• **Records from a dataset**
++++++++++++++++++++

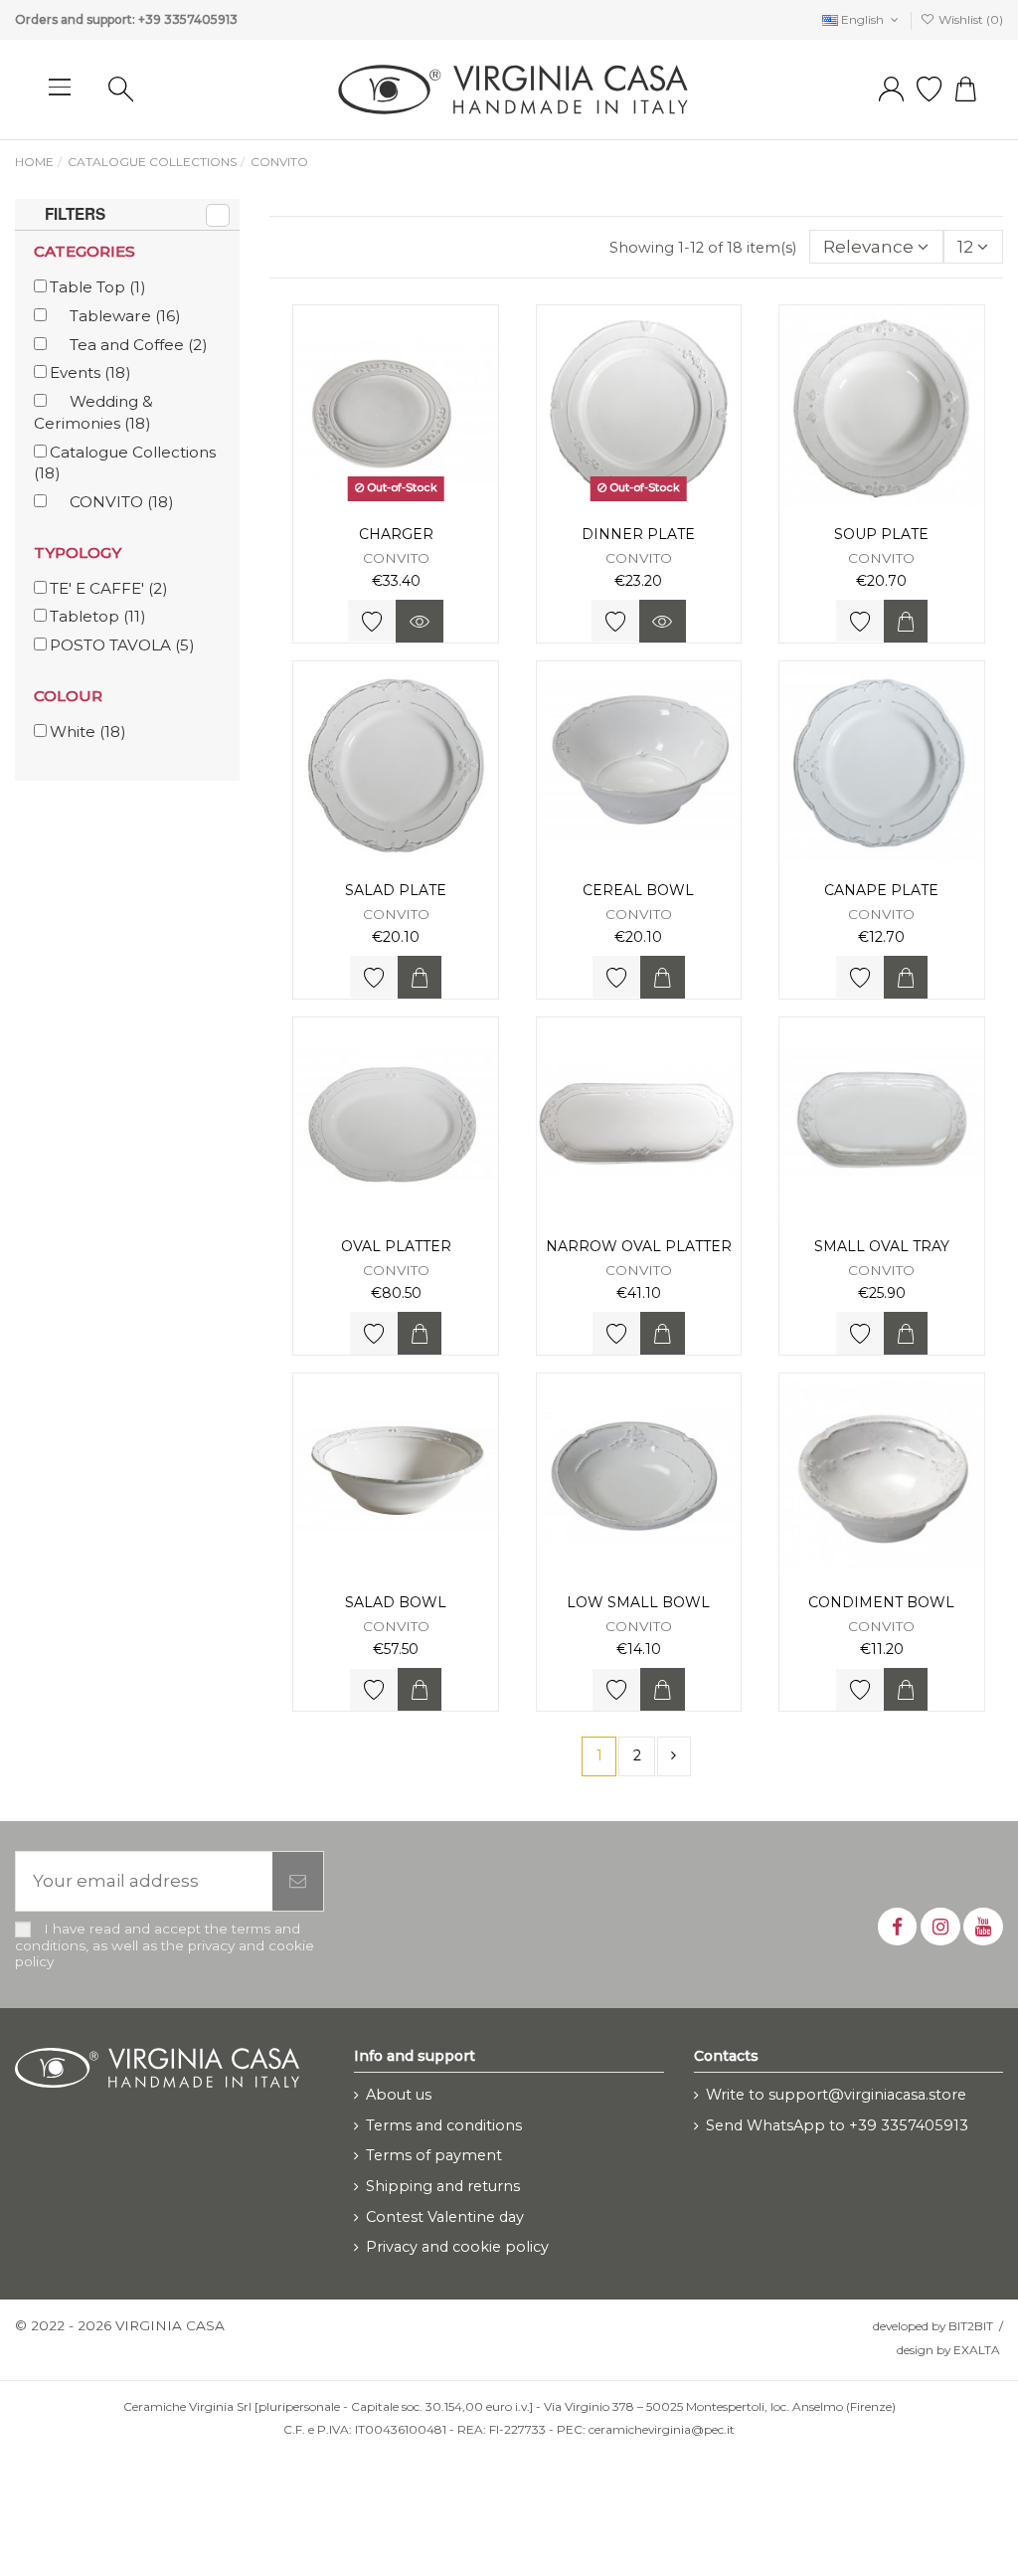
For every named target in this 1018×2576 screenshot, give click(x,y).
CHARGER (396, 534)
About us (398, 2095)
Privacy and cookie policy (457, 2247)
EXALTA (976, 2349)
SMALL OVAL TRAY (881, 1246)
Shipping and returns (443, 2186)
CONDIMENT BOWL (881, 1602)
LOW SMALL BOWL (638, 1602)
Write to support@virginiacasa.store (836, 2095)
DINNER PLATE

++++++++++++++++++++

• **REQUIRED WORK**
Leave out the pictures and return the rest of the records exactly.

• **SOLUTION**
For every named target in this 1018×2576 screenshot, give click(x,y).
CHARGER (396, 534)
About us (398, 2095)
Privacy and cookie policy (457, 2247)
EXALTA (976, 2349)
SMALL OVAL TRAY (881, 1246)
Shipping and returns (443, 2186)
CONDIMENT BOWL (881, 1602)
LOW SMALL BOWL (638, 1602)
Write to support@virginiacasa.store (836, 2095)
DINNER PLATE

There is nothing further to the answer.